Under the Law, commercial financing means transactions of an extension of “sales-based financing” in an amount of $250,000 or less, provided it is for business purposes and not for personal, family or household purposes.
Sales-based financing is defined as a transaction repaid over time based upon sales or revenue or according to a fixed payment mechanism that adjusts based on sales or revenue. Thus, the law is limited to merchant cash advance business or any other transactions that resemble such format.
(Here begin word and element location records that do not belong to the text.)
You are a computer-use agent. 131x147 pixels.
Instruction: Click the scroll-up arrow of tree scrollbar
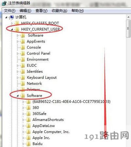tap(128, 17)
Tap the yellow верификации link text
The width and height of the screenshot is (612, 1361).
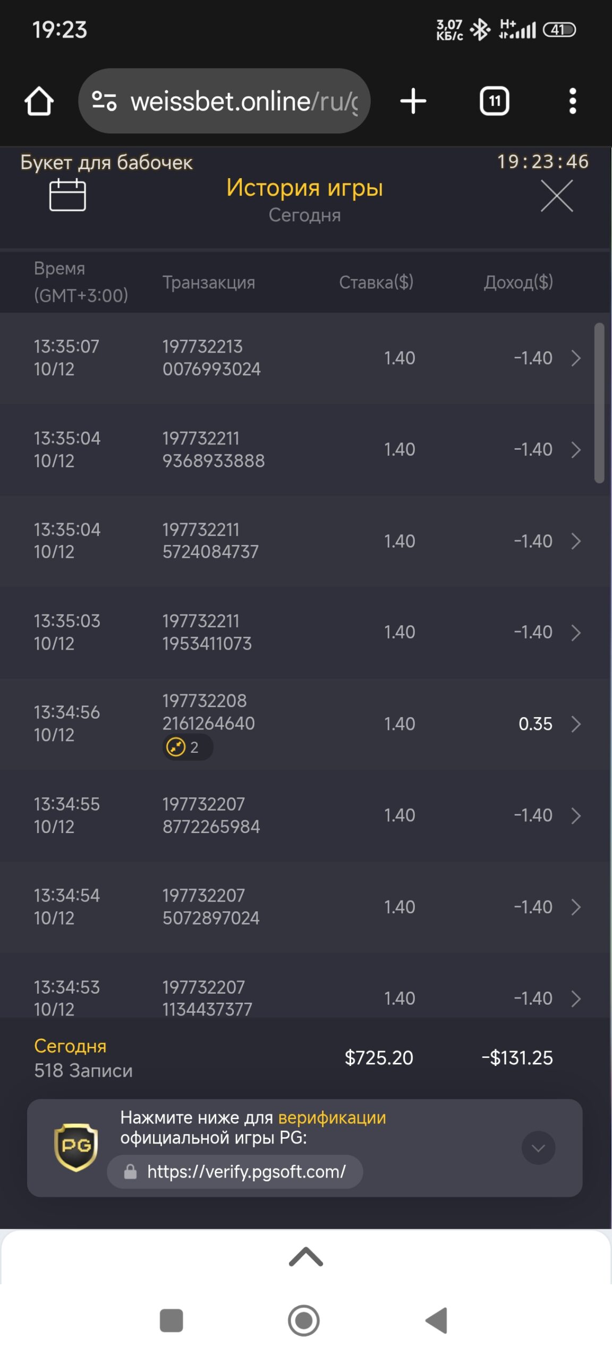(332, 1117)
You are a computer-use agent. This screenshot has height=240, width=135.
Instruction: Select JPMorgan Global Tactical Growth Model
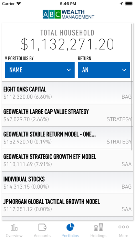point(68,205)
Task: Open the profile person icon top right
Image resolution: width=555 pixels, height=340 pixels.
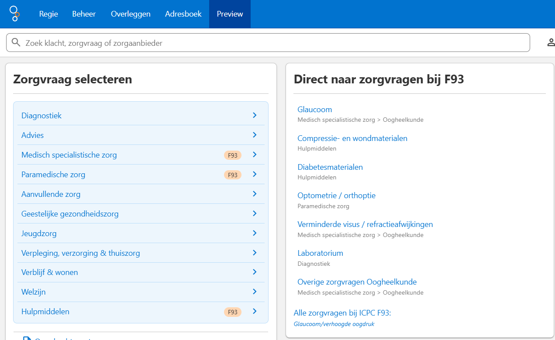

Transactions and entities exempt from the disclosure requirements are:
- Banks, credit unions, technology providers to exempt entities, lenders regulated under the federal Farm Credit Act;
- Transactions secured by real property;
- Those who extend or broker a lease as defined under the Connecticut Uniform Commercial Code(“UCC”);
- Providers of purchase-money obligations as defined under the UCC;
- Those who extend commercial financing credit 5 times or less in the state during a 12-month period;
- Providers of open-end credit plans of at least $50,000 to a dealer or a rental car company or affiliate;
- Persons who extend or broker commercial financing transactions for the sale of products or services that such person manufactures, licenses or distributes or whose parent company, subsidiary or affiliates manufactures, licenses or distributes.
Providers of transactions are required to give written disclosures when the provider extends a specific offer for sales-based financing.
Information to be disclosed includes:
- The total amount of financing;
- The disbursement amount after any deductions or withholding;
- the finance charge; the total repayment amount which is the disbursement amount plus the finance charge;
- The estimated time period required for the periodic payments to equal the total repayment amount; the payment amounts;
- A description of any other potential fees and charges not included in the finance charge; any finance charge the borrower will be required to pay on early termination or a refinancing aside from interest accrued and any additional fees resulting;
- A description of the collateral or security requirements; whether a broker will be paid directly by the provider and the amount of such compensation.
The Law prohibits provisions in commercial financing contracts that waive the borrower’s right to notice, hearing or court order and such provisions will be unenforceable under the Law. Any offer provided after the effective date of the Law cannot be revoked, withdrawn or modified until midnight of the third calendar day after the offer was made. The Banking Commissioner may accept use of disclosures prepared in accordance with the laws of another state in lieu of the Connecticut disclosures, if the Banking Commissioner determines the other state’s disclosure meets or exceeds the Connecticut disclosure Law requirements.